Saturday, November 4, 2017

Young Jane Young

Title:  Young Jane Young
Author:  Gabrielle Zevin
Publication Information:  Algonquin Books. 2017. 320 pages.
ISBN:  1616205040 / 978-1616205041

Book Source:  I received this book as a publisher's galley through NetGalley free of cost in exchange for an honest review.

Opening Sentence:  "My dear friend Roz Horowitz met her new husband online dating."

Favorite Quote:  "Anticipating the worst doesn't provide insurance against the worst happening."

Young Jane Young dives into the world of politics, the seemy underside that often times wreaks havoc with lives. Rachel Shapiro is a mom, fierce in her love for her daughter but concerned about the choices her daughter makes and the consequences of those choices. Aviva Grossman is the young woman who falls in love with the wrong person and forever alters the course of her life. Embeth Levin is a wife who has to decide the balance between the good and the bad in her marriage. Jane Young is a woman content to leave her past far behind and live a quiet life in a small town in Maine. Ruby Young is the next generation, who draws the thread between past and present closed.

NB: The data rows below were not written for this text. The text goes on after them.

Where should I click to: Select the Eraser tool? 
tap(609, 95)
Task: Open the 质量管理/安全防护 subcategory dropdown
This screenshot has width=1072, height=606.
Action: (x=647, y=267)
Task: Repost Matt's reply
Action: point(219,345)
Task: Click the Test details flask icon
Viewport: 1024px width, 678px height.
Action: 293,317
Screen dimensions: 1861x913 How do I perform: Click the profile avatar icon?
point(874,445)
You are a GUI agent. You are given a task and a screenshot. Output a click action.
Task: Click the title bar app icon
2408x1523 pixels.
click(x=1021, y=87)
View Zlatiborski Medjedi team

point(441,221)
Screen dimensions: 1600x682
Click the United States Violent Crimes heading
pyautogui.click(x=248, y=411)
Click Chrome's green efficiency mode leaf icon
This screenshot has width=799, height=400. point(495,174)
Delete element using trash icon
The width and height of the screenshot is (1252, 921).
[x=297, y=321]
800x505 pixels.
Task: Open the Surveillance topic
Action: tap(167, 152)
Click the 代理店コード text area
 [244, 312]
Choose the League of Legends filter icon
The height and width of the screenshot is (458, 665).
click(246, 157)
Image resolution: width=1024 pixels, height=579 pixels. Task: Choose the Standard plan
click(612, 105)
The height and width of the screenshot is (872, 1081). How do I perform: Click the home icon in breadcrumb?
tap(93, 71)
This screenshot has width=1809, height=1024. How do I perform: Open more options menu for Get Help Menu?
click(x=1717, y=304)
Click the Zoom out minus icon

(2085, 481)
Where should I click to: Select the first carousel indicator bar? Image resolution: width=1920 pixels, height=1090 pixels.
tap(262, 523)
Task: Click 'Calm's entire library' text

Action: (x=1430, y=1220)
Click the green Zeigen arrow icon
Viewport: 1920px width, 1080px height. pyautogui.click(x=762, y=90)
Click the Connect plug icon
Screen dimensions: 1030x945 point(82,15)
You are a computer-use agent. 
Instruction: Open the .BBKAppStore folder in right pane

The book hits at serious issues of the gender divide that still exists in so many arenas but particularly in the world of politics. The story is about strong women who make compromises to live with the double standards and come around time and time again upon these inequitable gender standards.

A married man has an affair. The woman is shamed as having seduced him. A wife holds no expectations of fidelity. The young women caught in a political scandal is forced to build a new life after the headlines fade and move on to the next scandal. The secret of a woman's long ago past comes back to impact her current career.

This book is interesting because it is unexpected. The book is clearly focused on the women in the story even though the plot is all about the impact of their relationships with the men in their lives. The characters of the men, particularly the married politician at the heart of the scandal, are relatively one-dimensional and only present to give definition to the women's stories.

The story also begins in one direction and then takes a turn with every character. Just when I think I know where it is going, it brings in the impact on another person and tells another side of the story. Admittedly, the first half of the book is an adult perspective and the more interesting part of the book.

The entire section from the Ruby Young's perspective is a little too precocious for my taste. Ruby is young; yet, she helps her mother run her business, has her own American Express card, tells the story in letters to her pen pal, and has the confidence to take of on her own on a cross-country trip to find her past. Cute but a bit much. The ending winds back to an adult perspective and plays a game of "what if" which again brings the book back to the serious underlying issues.

The book is a quick, often light-hearted read that in its breezy manner leaves me with a lot to think about. "Because the things we don't have are sadder than the things we have. Because the things we don't have exist in our imagination, where they are perfect."